Man-made greenhouse gases have long been a hot button topic here on earth since as pollutants, they are largely responsible for anthropogenic climate change. But what about alien civilizations that intentionally use greenhouse gases to save their planet from the onset of a snowball earth type situation; that is, a completely ice-covered planet? Or to terraform a frozen desert-like planet, not unlike Mars? Or even to stave off the effects of a long period of planetary glaciation?

In a paper to appear in The Astrophysics Journal, the authors outline the rationale in looking for the technosignatures of such artificial greenhouse gases in the atmospheres of far-flung planets.

Previous papers have advocated looking for atmospheric pollution of such exoplanets in the process of dealing with the sort of chlorofluorocarbon pollution that reached its height several decades ago.

In contrast to passive incidental byproducts of industrial processes, artificial greenhouse gases would represent an intentional effort to change the climate of a planet with long-lived, low toxicity gases, the authors of this new paper write.

We outline two scenarios where artificial greenhouse gases could produce a detectable signature, Edward Schwieterman, the paper’s lead author and an astrobiologist at the University of California, Riverside, told me via email. The first would be if an alien civilization were to terraform an otherwise uninhabitable planet in their planetary system, as humans have proposed for Mars, he says.

The second scenario would be if a civilization were to deploy these gases to arrest an ice age on their planet, says Schwieterman. For us, the advantage of such a technosignature would be that it could be long-lived and would not require a deliberate effort by the E.T. society to communicate, he says.

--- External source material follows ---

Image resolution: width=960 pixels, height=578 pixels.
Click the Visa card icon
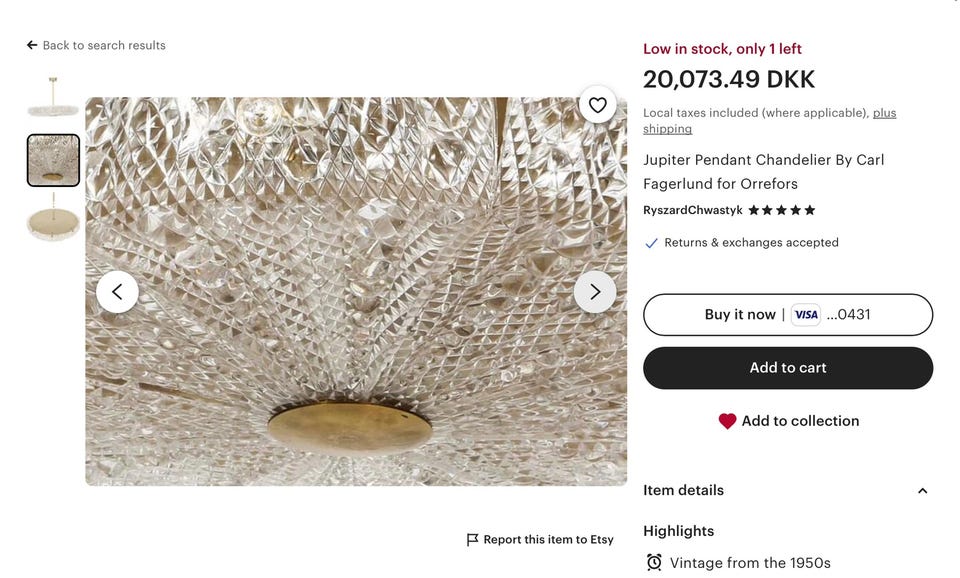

Most importantly, we would look for these anomalies as we characterize planets in order to answer other scientific questions, says Schwieterman. So, we may as well be on the lookout for these signatures as we analyze planetary spectra to learn about rocky exoplanets in general, he says.

The team used computer models to simulate realistic planetary spectra of earth-like planets with various concentrations of these gases relevant to climate modification. A couple of compounds are highly absorptive in the mid-infrared spectrum which makes them excellent greenhouse gases.

C2F6 (hexafluoroethane) has a heating potential of 10,000 times that of carbon dioxide over a 100-year timescale, says Schwieterman. SF6 (sulfur hexafluoride) has a warming potential of 23,500 times that of CO2 over a 100-year timescale, he says. These gases are also chemically inert and don’t have the deleterious impact of destroying the ozone layer, says Schwieterman.

And they are also long-lived, with lifetimes of a thousand years or more. The first place to look might be a planet in the relatively nearby Trappist-1 system, located some 40 light years away.

We simulated a hypothetical version of TRAPPIST-1f with a terraformed atmosphere and examined whether these gases would be detectable in its atmosphere, says Schwieterman. TRAPPIST-1f was chosen because it is in the outer habitable zone of TRAPPIST-1, receiving only 35% of the amount of stellar radiation as earth does from the sun, he says. Depending on the gas or combination of gases, 1 to 100 parts-per-million concentration of artificial greenhouse gases could be detectable with the James Webb Space Telescope, says Schwieterman.

A Terraformed Planet Would Stand Out As Odd

A terraformed planet would look “odd” in the infrared, says Schwieterman. It would appear bigger than it should in mid-infrared transmission spectroscopy and colder than it should in emitted light, he says.

As for the time needed to detect such terraforming?

If a planet is terraformed using artificial greenhouse gases, those greenhouse gas levels would have to be maintained over time, says Schwieterman. This could be the entire remaining lifetime of the civilization or longer (if such maintenance were automated), he says. So, it is not the time it takes to terraform a planet that matters for detectability, but the amount of time that terraformed state would be maintained, says Schwieterman.

As to how many such terraformed planets might lie within a thousand light-years of earth?

The answer may be zero, but we have a better chance of fingerprinting a terraformed planet than finding signs of an alien civilization’s industrial pollution, says Schwieterman. We’re more likely to “catch” a planet with a deliberately modified climate than a planet undergoing a short-lived high pollution era, he says.